How often it seems that we are surrounded by towers of Babel. Not one, but a multitude: each person, his or her own tower, making not meaning, but noise and static. We despair because there are so many words and so little communication. Although we seem to be speaking the same language, who really listens, who really hears, who really understands, and who really cares?
The art of dialogue, if it ever really existed, has been all but lost. And skill in argument as a reasoned, thoughtful, civil, and enlightening exchange has been replaced by a culture of meanness in which, because winning trumps everything including understanding, we are all diminished.
There is no doubt that the technology with which we communicate has grown exponentially even as our ability to communicate has lost intimacy, imagination, integrity, and impact. In a time long ago, when quill pen dipped in ink, was poised to scratch meaning across the page of a letter, did we pause and consider what we would say and how because we could not easily remove an error or misstatement? Did we pause, knowing that our words had to have a certain depth and luminosity to make sure that they remained alive on the page until they were read by the subject of our attention many days or weeks hence? And in conversation, were we genteel because our words were not a means, but an end because the purpose of the conversation was not to inform, instruct, or declare, but simply to connect, to relate, to share?
How shall we bring down the towers of Babel? How shall we bridge the chasm that separates us each from the other? How shall we overcome this soul-wrenching isolation? Let us undertake a new spiritual discipline. Let us speak as if we mattered. Let us speak as if the person to whom we were speaking mattered. Let our words become benedictions, which simply means “good words:” good words spoken by good hearts. Let our words become meditations in kindness as the purpose of our speaking becomes mutual transformation.

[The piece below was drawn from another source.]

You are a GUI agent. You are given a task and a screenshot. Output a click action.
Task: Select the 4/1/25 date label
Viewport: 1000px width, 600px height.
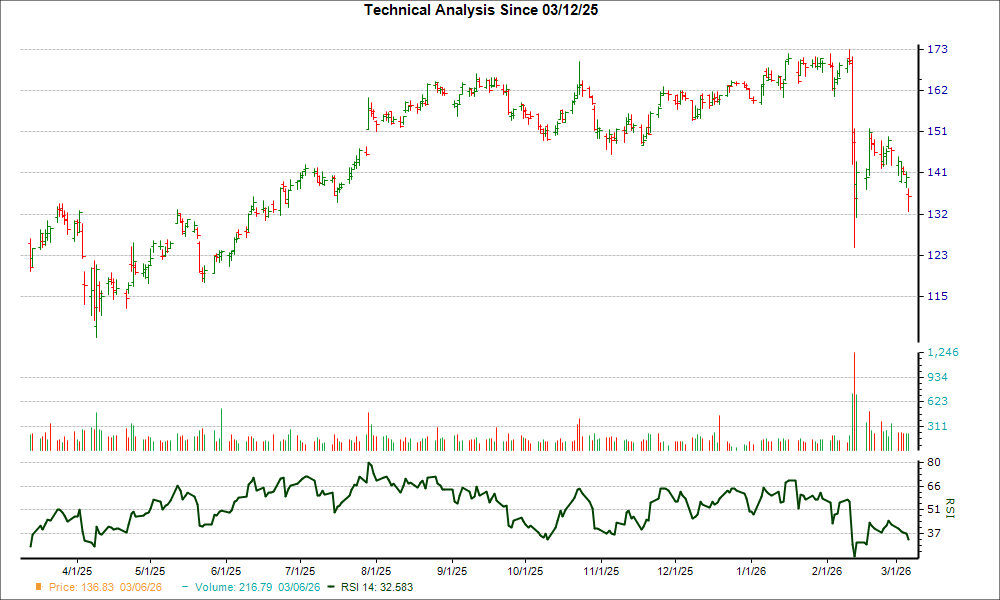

Let us listen not with our ego, but with our heart as we risk being transformed by the words of others. Let our listening become so deep and profound that we hear all that is said as it was intended, and all that remains unsaid. Let our listening become so deep that we abandon judgment in favor of understanding, and seek wisdom over information. Let our listening become so deep that we become multi-lingual, understanding the language of sorrow and joy, of fear and courage, of anger and bliss, of confusion and clarity, knowing that our mastery of the vocabulary of feeling will indeed allow us to listen with empathy and compassion.
May our good words and deep listening replace the towers of Babel with a life-affirming, universal language that gladdens the heart, energizes the spirit, and comforts the soul.